## Datos proporcionados
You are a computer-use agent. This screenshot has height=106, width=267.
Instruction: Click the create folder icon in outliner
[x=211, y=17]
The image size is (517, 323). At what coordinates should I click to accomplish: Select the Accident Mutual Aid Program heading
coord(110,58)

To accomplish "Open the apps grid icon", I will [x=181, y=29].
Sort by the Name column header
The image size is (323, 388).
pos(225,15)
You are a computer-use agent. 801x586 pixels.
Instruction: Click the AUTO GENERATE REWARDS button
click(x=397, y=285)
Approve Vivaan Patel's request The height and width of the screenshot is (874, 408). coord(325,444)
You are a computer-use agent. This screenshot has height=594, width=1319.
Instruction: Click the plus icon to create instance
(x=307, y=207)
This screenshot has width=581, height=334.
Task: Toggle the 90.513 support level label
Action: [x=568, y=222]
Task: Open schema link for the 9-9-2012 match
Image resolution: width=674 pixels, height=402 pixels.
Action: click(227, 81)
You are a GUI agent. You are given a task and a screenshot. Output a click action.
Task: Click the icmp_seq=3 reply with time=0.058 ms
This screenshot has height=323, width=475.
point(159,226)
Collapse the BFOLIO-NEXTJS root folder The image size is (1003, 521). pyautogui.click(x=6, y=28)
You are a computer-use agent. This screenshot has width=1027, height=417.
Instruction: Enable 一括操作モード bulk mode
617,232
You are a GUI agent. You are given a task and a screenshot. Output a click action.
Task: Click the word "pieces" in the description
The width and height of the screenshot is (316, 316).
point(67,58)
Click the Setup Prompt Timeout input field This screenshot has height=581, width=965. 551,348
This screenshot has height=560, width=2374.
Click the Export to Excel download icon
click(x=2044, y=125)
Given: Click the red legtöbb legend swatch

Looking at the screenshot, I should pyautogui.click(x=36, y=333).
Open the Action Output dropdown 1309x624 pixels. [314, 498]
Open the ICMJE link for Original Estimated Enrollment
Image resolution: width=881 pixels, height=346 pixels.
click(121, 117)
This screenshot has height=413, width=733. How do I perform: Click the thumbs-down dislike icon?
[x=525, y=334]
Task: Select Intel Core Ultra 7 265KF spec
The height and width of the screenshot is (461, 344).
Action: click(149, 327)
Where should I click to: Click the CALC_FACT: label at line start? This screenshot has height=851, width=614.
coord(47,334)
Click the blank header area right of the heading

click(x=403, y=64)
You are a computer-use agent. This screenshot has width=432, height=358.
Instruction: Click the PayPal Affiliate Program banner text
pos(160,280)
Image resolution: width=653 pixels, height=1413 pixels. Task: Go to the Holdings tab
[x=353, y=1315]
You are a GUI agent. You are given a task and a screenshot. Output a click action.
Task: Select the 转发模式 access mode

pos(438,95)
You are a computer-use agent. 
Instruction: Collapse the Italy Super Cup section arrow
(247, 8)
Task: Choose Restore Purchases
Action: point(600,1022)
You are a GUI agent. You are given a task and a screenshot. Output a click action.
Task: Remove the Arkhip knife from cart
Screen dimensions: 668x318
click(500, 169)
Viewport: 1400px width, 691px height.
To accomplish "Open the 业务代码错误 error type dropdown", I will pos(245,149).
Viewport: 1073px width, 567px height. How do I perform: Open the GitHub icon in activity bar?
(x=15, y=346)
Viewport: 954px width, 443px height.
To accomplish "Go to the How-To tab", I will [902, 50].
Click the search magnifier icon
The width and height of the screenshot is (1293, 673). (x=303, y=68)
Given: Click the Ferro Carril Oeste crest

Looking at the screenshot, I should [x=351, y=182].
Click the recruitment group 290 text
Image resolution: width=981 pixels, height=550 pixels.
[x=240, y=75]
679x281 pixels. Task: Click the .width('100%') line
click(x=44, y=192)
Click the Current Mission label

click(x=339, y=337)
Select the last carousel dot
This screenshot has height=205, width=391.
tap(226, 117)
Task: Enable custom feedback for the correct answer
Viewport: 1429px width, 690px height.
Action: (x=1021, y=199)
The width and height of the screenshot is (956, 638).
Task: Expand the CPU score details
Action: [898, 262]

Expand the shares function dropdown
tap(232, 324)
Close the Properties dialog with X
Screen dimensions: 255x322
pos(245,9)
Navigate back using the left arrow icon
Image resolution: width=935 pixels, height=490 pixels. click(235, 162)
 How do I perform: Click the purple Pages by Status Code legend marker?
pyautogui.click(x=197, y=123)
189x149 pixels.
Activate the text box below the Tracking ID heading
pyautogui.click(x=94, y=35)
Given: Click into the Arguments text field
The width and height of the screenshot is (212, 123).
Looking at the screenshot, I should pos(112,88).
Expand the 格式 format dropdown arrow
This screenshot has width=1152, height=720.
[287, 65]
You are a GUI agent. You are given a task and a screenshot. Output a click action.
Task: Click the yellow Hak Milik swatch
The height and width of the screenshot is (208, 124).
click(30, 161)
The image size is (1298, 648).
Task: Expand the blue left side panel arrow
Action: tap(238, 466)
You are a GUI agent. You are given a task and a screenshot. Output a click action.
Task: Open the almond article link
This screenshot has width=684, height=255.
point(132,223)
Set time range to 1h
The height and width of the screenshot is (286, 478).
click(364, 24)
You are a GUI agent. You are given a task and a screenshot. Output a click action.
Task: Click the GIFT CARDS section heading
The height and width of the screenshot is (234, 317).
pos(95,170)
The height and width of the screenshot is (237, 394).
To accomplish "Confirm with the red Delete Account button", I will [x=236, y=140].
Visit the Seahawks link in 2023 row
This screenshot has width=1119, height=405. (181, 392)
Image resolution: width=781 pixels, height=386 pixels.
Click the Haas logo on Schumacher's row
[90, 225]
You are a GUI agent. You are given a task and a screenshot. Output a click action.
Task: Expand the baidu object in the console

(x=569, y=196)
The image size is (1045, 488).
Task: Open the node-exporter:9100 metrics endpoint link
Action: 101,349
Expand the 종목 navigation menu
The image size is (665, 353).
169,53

## Qué entregar
¿Puedes copiar todo el material de arriba línea por línea, sin cambiar nada?

## Respuesta
You are a computer-use agent. This screenshot has height=106, width=267.
Instruction: Click the create folder icon in outliner
[x=211, y=17]
The image size is (517, 323). At what coordinates should I click to accomplish: Select the Accident Mutual Aid Program heading
coord(110,58)

To accomplish "Open the apps grid icon", I will [x=181, y=29].
Sort by the Name column header
The image size is (323, 388).
pos(225,15)
You are a computer-use agent. 801x586 pixels.
Instruction: Click the AUTO GENERATE REWARDS button
click(x=397, y=285)
Approve Vivaan Patel's request The height and width of the screenshot is (874, 408). coord(325,444)
You are a computer-use agent. This screenshot has height=594, width=1319.
Instruction: Click the plus icon to create instance
(x=307, y=207)
This screenshot has width=581, height=334.
Task: Toggle the 90.513 support level label
Action: [x=568, y=222]
Task: Open schema link for the 9-9-2012 match
Image resolution: width=674 pixels, height=402 pixels.
Action: click(227, 81)
You are a GUI agent. You are given a task and a screenshot. Output a click action.
Task: Click the icmp_seq=3 reply with time=0.058 ms
This screenshot has height=323, width=475.
point(159,226)
Collapse the BFOLIO-NEXTJS root folder The image size is (1003, 521). pyautogui.click(x=6, y=28)
You are a computer-use agent. This screenshot has width=1027, height=417.
Instruction: Enable 一括操作モード bulk mode
617,232
You are a GUI agent. You are given a task and a screenshot. Output a click action.
Task: Click the word "pieces" in the description
The width and height of the screenshot is (316, 316).
point(67,58)
Click the Setup Prompt Timeout input field This screenshot has height=581, width=965. 551,348
This screenshot has height=560, width=2374.
Click the Export to Excel download icon
click(x=2044, y=125)
Given: Click the red legtöbb legend swatch

Looking at the screenshot, I should pyautogui.click(x=36, y=333).
Open the Action Output dropdown 1309x624 pixels. [314, 498]
Open the ICMJE link for Original Estimated Enrollment
Image resolution: width=881 pixels, height=346 pixels.
click(121, 117)
This screenshot has height=413, width=733. How do I perform: Click the thumbs-down dislike icon?
[x=525, y=334]
Task: Select Intel Core Ultra 7 265KF spec
The height and width of the screenshot is (461, 344).
Action: click(149, 327)
Where should I click to: Click the CALC_FACT: label at line start? This screenshot has height=851, width=614.
coord(47,334)
Click the blank header area right of the heading

click(x=403, y=64)
You are a computer-use agent. This screenshot has width=432, height=358.
Instruction: Click the PayPal Affiliate Program banner text
pos(160,280)
Image resolution: width=653 pixels, height=1413 pixels. Task: Go to the Holdings tab
[x=353, y=1315]
You are a GUI agent. You are given a task and a screenshot. Output a click action.
Task: Select the 转发模式 access mode

pos(438,95)
You are a computer-use agent. 
Instruction: Collapse the Italy Super Cup section arrow
(247, 8)
Task: Choose Restore Purchases
Action: point(600,1022)
You are a GUI agent. You are given a task and a screenshot. Output a click action.
Task: Remove the Arkhip knife from cart
Screen dimensions: 668x318
click(500, 169)
Viewport: 1400px width, 691px height.
To accomplish "Open the 业务代码错误 error type dropdown", I will pos(245,149).
Viewport: 1073px width, 567px height. How do I perform: Open the GitHub icon in activity bar?
(x=15, y=346)
Viewport: 954px width, 443px height.
To accomplish "Go to the How-To tab", I will [902, 50].
Click the search magnifier icon
The width and height of the screenshot is (1293, 673). (x=303, y=68)
Given: Click the Ferro Carril Oeste crest

Looking at the screenshot, I should [x=351, y=182].
Click the recruitment group 290 text
Image resolution: width=981 pixels, height=550 pixels.
[x=240, y=75]
679x281 pixels. Task: Click the .width('100%') line
click(x=44, y=192)
Click the Current Mission label

click(x=339, y=337)
Select the last carousel dot
This screenshot has height=205, width=391.
tap(226, 117)
Task: Enable custom feedback for the correct answer
Viewport: 1429px width, 690px height.
Action: (x=1021, y=199)
The width and height of the screenshot is (956, 638).
Task: Expand the CPU score details
Action: [898, 262]

Expand the shares function dropdown
tap(232, 324)
Close the Properties dialog with X
Screen dimensions: 255x322
pos(245,9)
Navigate back using the left arrow icon
Image resolution: width=935 pixels, height=490 pixels. click(235, 162)
 How do I perform: Click the purple Pages by Status Code legend marker?
pyautogui.click(x=197, y=123)
189x149 pixels.
Activate the text box below the Tracking ID heading
pyautogui.click(x=94, y=35)
Given: Click into the Arguments text field
The width and height of the screenshot is (212, 123).
Looking at the screenshot, I should pos(112,88).
Expand the 格式 format dropdown arrow
This screenshot has width=1152, height=720.
[287, 65]
You are a GUI agent. You are given a task and a screenshot. Output a click action.
Task: Click the yellow Hak Milik swatch
The height and width of the screenshot is (208, 124).
click(30, 161)
The image size is (1298, 648).
Task: Expand the blue left side panel arrow
Action: tap(238, 466)
You are a GUI agent. You are given a task and a screenshot. Output a click action.
Task: Open the almond article link
This screenshot has width=684, height=255.
point(132,223)
Set time range to 1h
The height and width of the screenshot is (286, 478).
click(364, 24)
You are a GUI agent. You are given a task and a screenshot. Output a click action.
Task: Click the GIFT CARDS section heading
The height and width of the screenshot is (234, 317).
pos(95,170)
The height and width of the screenshot is (237, 394).
To accomplish "Confirm with the red Delete Account button", I will [x=236, y=140].
Visit the Seahawks link in 2023 row
This screenshot has width=1119, height=405. (181, 392)
Image resolution: width=781 pixels, height=386 pixels.
Click the Haas logo on Schumacher's row
[90, 225]
You are a GUI agent. You are given a task and a screenshot. Output a click action.
Task: Expand the baidu object in the console

(x=569, y=196)
The image size is (1045, 488).
Task: Open the node-exporter:9100 metrics endpoint link
Action: 101,349
Expand the 종목 navigation menu
The image size is (665, 353).
169,53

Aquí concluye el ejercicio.